1968 film directed by Gunnar Hellström

The Name of the Game Is Kill! is a 1968 American thriller film directed by Gunnar Hellström and starring Jack Lord, Susan Strasberg and Collin Wilcox Paxton. It was shot on location in Arizona.

== Plot ==
A man resting in a rural southwest setting is bludgeoned with a replica Venus de Milo statue and his body dragged to an open fire.

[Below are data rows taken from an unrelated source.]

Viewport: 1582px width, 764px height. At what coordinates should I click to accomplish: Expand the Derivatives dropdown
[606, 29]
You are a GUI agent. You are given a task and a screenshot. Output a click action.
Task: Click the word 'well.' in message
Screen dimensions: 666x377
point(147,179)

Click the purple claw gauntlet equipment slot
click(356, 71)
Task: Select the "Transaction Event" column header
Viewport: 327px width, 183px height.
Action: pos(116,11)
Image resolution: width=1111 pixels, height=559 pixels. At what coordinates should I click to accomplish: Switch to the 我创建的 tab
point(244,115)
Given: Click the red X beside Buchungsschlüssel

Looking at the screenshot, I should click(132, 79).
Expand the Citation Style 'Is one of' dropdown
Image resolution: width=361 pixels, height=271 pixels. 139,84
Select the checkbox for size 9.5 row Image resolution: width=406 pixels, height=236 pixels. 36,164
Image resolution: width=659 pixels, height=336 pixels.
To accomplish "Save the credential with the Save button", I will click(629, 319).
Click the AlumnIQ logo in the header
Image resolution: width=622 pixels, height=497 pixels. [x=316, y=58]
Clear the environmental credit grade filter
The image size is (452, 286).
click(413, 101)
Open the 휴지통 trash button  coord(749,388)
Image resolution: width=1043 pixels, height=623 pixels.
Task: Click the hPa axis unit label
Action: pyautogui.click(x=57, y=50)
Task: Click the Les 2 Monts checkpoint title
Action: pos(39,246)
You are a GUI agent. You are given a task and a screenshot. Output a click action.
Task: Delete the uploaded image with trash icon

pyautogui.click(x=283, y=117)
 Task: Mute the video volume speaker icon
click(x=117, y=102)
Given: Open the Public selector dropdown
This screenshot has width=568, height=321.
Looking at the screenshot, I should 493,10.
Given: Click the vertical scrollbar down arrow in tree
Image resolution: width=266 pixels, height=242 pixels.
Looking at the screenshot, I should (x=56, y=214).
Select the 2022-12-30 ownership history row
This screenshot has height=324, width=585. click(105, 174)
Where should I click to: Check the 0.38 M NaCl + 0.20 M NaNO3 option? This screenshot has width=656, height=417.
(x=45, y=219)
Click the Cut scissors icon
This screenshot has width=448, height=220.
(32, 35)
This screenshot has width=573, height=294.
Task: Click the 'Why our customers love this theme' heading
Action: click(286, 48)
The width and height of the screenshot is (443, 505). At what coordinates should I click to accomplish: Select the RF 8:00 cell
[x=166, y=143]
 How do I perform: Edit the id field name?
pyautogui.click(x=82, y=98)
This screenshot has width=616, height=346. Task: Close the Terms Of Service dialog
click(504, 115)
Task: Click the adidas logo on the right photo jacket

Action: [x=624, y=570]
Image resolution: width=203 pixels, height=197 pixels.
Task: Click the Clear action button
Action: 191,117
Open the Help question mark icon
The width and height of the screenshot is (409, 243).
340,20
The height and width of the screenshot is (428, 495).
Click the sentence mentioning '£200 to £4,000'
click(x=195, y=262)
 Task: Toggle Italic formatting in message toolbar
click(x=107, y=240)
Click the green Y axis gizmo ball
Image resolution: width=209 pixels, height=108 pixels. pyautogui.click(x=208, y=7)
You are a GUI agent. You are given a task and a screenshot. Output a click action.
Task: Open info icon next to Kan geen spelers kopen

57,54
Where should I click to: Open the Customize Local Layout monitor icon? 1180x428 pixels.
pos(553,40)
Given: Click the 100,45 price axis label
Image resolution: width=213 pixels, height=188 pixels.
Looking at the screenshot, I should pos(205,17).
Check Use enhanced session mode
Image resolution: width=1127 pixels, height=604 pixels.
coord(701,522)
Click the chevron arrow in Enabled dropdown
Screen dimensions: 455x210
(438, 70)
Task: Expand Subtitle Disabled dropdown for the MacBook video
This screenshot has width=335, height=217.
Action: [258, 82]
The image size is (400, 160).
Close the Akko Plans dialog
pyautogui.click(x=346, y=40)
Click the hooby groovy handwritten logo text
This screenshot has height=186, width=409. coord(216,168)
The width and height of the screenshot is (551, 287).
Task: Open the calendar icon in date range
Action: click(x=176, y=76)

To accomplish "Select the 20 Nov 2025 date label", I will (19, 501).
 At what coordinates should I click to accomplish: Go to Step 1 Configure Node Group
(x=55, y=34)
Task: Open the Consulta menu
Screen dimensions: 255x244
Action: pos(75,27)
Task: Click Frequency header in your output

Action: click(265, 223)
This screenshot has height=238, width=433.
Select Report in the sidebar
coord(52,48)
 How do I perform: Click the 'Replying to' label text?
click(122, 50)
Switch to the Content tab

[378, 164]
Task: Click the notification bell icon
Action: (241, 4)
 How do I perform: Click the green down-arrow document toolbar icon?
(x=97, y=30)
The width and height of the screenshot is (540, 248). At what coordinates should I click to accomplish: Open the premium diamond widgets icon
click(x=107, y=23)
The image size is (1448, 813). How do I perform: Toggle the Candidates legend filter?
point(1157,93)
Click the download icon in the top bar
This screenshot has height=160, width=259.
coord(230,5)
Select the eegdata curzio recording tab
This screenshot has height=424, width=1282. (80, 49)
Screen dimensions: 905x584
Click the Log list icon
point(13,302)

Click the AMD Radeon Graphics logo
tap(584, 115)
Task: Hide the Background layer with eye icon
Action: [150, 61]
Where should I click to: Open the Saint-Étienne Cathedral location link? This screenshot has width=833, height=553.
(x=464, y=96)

Symcha Lipa (Jack Lord), a Hungarian born and raised drifter, is resting at the side of a dusty Arizona road. He is picked up by Mickey Terry (Susan Strasberg), who drives him to her home and offers him a shower before he goes on his way. Mickey lives with her mother and two sisters, but only the older sister, Diz (Collin Wilcox Paxton), is there at the time. The sisters have a brief argument, with Diz implying that Mickey picked up Lipa to be her latest sexual partner. They are joined by the youngest sister, Nan (Tisha Sterling), who has just been expelled from school for her latest incident of misbehavior, and the mother (T.C. Jones).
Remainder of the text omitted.